Wednesday, December 23, 2015

Bah Humbug Club

It's the time of year that people are supposed to feel more love in their heart then any other time of year... So why am I living the spirit of Bah Humbug? As a single mom, I feel more stressed out around Christmas time then ever and it seems to get worse every year. Danyella gets older and wants more things and those things get more expensive. I would love to cancel Christmas gifts and spend the money on the car I need to buy but the rest of my family doesn't agree with my theory of getting back to the true spirit of Christmas. 

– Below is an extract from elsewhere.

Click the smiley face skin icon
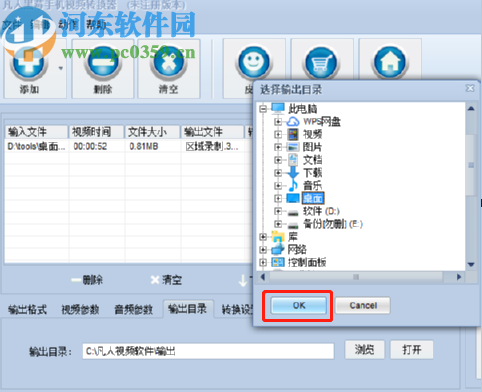The image size is (482, 392). pyautogui.click(x=254, y=63)
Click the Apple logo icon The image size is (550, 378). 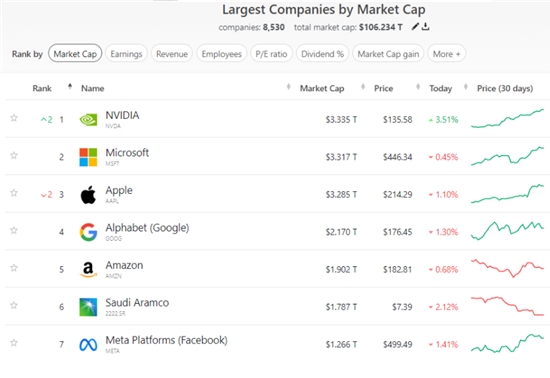[88, 195]
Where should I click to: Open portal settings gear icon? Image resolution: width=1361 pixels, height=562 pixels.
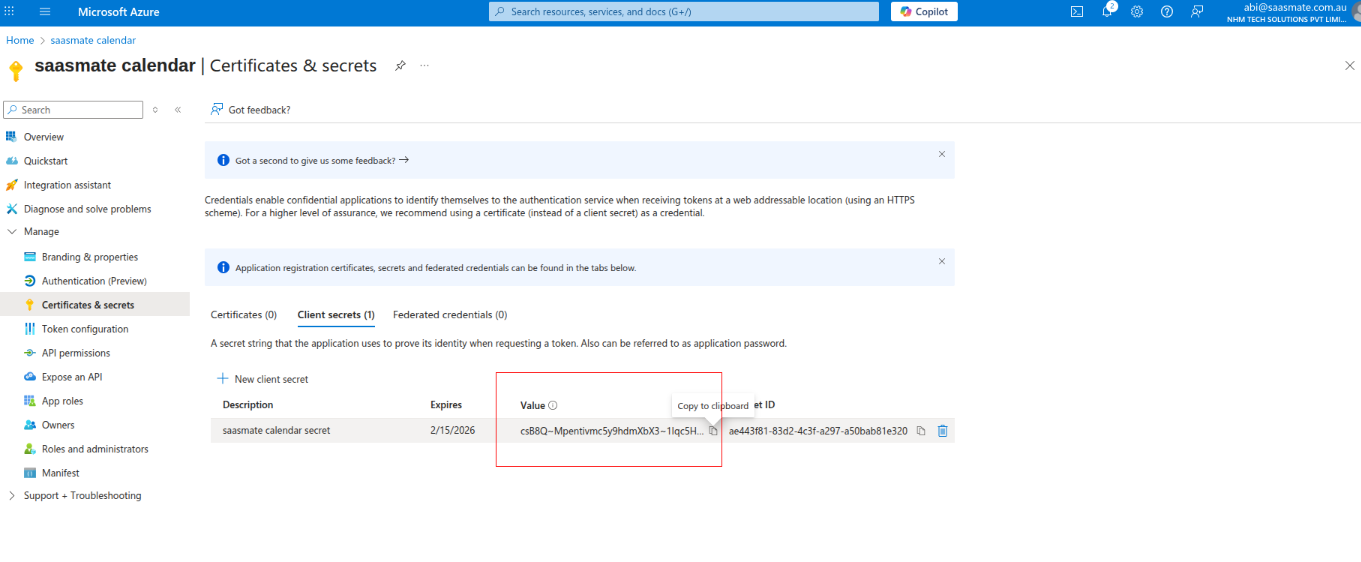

Christmas is t supposed to be about what we get but what we give to others. I have tried to instill this as I raise Danyella but the world we live in is all about me me me. All Danyella really cares about is whether Santa is coming to give her the iPod she wants or the doll she wants or the other things on her list. I would rather have her buy gifts for other kids that need clothes or something special for Christmas and get away from the I want, I want, I want attitude. 

With the lack of Christmas spirit makes me not want to do any of our Christmas traditions like watching  Chrsitmas specials.... Doesn't help that TV has ruined how special these movies and shows are by running them on a loop everyday so now it's just another show. I used to love baking Christmas cookies but really could care less about baking them this year. Singing Christmas carols... Bah humbug. Driving around and looking at decorated houses.... Bah humbug. Even buying gifts for yo there... Bah humbug! 

I am not sure anything will change this attitude of mine before Christmas morning but until bedtime on December 25th, I will be putting on the fake smile and pretending (as much as I can act my ass off) that I am enjoying Christmas this year. Who else is joining me in the Bah Humbug club??